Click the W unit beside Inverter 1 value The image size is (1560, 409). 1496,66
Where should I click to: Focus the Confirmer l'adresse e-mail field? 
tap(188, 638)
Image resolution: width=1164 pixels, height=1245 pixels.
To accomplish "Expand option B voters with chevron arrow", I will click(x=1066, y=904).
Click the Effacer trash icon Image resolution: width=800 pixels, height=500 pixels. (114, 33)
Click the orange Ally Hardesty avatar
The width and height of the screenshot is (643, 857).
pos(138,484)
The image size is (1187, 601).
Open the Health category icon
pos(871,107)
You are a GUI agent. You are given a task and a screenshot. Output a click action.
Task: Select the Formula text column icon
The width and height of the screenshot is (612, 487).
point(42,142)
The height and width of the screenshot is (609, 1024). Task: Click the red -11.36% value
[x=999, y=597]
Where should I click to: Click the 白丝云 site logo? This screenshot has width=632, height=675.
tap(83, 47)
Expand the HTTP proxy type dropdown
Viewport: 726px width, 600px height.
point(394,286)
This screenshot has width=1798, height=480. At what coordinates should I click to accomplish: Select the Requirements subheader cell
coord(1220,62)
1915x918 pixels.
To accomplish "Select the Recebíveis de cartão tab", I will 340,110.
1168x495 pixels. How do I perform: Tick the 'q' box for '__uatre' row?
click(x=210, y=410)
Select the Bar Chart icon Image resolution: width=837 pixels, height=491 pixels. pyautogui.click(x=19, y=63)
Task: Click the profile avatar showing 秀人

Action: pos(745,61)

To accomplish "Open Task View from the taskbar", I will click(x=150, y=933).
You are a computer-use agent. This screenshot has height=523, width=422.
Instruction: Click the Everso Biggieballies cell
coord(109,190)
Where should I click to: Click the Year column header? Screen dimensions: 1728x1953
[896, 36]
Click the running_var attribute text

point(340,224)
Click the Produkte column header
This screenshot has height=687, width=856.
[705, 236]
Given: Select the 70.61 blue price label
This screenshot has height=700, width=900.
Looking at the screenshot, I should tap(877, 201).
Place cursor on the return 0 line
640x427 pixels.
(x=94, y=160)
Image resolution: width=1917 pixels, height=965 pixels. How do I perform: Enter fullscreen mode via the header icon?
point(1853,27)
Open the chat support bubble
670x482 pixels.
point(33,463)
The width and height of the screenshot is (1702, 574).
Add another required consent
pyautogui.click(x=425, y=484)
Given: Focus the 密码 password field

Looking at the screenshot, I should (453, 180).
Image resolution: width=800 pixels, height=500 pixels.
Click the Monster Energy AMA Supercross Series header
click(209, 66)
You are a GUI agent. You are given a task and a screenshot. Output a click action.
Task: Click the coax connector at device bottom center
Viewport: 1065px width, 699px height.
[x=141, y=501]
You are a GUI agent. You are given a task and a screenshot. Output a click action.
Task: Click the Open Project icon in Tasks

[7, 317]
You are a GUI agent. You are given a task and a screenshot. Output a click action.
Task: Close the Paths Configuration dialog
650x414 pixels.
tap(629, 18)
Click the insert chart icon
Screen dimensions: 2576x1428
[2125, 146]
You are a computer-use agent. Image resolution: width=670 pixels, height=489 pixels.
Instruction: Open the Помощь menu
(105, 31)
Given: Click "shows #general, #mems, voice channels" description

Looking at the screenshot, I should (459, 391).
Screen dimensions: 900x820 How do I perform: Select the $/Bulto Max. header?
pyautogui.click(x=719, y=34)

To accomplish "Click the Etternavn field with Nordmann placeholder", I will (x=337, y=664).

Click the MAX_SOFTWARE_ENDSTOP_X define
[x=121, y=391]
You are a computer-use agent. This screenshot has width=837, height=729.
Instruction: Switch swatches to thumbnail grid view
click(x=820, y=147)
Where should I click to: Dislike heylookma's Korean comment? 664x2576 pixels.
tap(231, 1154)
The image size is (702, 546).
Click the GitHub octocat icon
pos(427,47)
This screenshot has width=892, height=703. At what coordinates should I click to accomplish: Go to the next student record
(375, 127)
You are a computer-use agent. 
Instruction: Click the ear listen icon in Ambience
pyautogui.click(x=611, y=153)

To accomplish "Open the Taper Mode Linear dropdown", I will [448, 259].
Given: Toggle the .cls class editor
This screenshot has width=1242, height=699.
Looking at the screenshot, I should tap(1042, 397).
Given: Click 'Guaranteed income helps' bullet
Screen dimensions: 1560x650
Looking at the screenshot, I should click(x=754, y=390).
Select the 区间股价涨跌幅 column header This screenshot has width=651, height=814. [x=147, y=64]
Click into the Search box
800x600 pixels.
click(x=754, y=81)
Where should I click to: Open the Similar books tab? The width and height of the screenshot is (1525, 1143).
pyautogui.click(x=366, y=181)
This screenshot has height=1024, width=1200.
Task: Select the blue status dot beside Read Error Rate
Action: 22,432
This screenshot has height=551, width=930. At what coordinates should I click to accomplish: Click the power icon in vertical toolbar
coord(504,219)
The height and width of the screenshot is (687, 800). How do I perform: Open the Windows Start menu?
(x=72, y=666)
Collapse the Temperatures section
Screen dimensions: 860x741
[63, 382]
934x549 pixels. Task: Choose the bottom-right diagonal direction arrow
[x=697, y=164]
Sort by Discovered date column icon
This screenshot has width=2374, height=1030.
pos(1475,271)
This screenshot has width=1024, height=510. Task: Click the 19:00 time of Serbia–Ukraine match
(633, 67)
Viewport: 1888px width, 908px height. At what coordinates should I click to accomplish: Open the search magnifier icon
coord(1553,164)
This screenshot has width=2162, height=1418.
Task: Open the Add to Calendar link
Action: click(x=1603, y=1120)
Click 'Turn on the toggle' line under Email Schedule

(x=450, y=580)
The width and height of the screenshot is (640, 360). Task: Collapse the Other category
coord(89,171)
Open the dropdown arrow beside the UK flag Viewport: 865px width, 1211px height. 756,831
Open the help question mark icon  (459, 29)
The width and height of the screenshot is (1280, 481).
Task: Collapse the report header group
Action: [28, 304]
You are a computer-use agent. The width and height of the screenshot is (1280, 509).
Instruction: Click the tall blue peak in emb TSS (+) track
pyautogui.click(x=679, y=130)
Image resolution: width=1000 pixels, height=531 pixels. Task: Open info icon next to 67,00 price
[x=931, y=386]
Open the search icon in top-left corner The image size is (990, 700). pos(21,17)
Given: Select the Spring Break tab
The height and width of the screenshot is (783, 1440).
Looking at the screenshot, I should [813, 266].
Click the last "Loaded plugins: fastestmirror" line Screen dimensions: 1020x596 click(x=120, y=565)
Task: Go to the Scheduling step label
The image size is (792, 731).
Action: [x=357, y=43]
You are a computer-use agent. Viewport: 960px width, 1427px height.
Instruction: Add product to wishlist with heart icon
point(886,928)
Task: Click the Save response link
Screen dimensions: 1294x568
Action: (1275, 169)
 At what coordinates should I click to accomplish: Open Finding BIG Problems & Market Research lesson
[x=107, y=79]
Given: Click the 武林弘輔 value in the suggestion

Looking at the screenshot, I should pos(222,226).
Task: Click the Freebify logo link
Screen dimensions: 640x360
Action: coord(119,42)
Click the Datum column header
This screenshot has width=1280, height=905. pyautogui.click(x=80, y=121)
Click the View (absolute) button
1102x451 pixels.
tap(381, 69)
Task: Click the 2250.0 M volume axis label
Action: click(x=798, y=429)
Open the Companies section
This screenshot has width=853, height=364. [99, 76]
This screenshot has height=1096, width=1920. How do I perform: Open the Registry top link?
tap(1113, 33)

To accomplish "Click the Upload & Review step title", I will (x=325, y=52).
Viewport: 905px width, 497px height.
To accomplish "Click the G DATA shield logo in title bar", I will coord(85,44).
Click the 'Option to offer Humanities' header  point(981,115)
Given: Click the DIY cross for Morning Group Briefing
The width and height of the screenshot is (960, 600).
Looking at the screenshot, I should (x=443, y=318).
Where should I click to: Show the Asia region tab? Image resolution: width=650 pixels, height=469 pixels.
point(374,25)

= = = =

## [Problem to work on]
Your answer should be the lines above, from the line containing "Click the Monster" up to and including the line containing "Task: Close the Paths Configuration dialog", reproduced exactly and with nothing else.

## [Problem solution]
Click the Monster Energy AMA Supercross Series header
click(209, 66)
You are a GUI agent. You are given a task and a screenshot. Output a click action.
Task: Click the coax connector at device bottom center
Viewport: 1065px width, 699px height.
[x=141, y=501]
You are a GUI agent. You are given a task and a screenshot. Output a click action.
Task: Click the Open Project icon in Tasks

[7, 317]
You are a GUI agent. You are given a task and a screenshot. Output a click action.
Task: Close the Paths Configuration dialog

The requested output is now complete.